🤖 AI Summary
This work addresses the challenge of scaling galaxy cluster mass reconstruction to the hundreds of thousands of systems expected from upcoming surveys, a task hindered by the lack of scalable methods and standardized benchmarks. We propose an end-to-end, fully automated, physics-driven framework that jointly leverages weak and strong gravitational lensing with photometric observations. Central to our approach is a physics-constrained diffusion model serving as a generative prior, enabling high-fidelity dark matter distribution reconstructions without manual tuning. To support multi-redshift, multi-simulation training, we introduce DarkClusters-15k—the largest simulated cluster dataset to date.
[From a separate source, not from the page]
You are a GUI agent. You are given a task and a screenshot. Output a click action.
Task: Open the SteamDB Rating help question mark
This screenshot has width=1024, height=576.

Our method achieves expert-level accuracy on MACS 1206, surpasses traditional techniques in precision, delivers well-calibrated uncertainty estimates, and completes reconstructions in minutes. Code and dataset are publicly released.
📝 Abstract
Galaxy clusters are powerful probes of astrophysics and cosmology through gravitational lensing: the clusters' mass, dominated by 85% dark matter, distorts background light. Yet, mass reconstruction lacks the scalability and large-scale benchmarks to process the hundreds of thousands of clusters expected from forthcoming wide-field surveys. We introduce a fully automated method to reconstruct cluster surface mass density from photometry and gravitational lensing observables. Central to our approach is DarkClusters-15k, our new dataset of 15,000 simulated clusters with paired mass and photometry maps, the largest benchmark to date, spanning multiple redshifts and simulation frameworks. We train a plug-and-play diffusion prior on DarkClusters-15k that learns the statistical relationship between mass and light, and draw posterior samples constrained by weak- and strong-lensing observables; this yields principled reconstructions driven by explicit physics, alongside well-calibrated uncertainties. Our approach requires no expert tuning, runs in minutes rather than hours, achieves higher accuracy, and matches expertly-tuned reconstructions of the MACS 1206 cluster. We release our method and DarkClusters-15k to support development and benchmarking for upcoming wide-field cosmological surveys.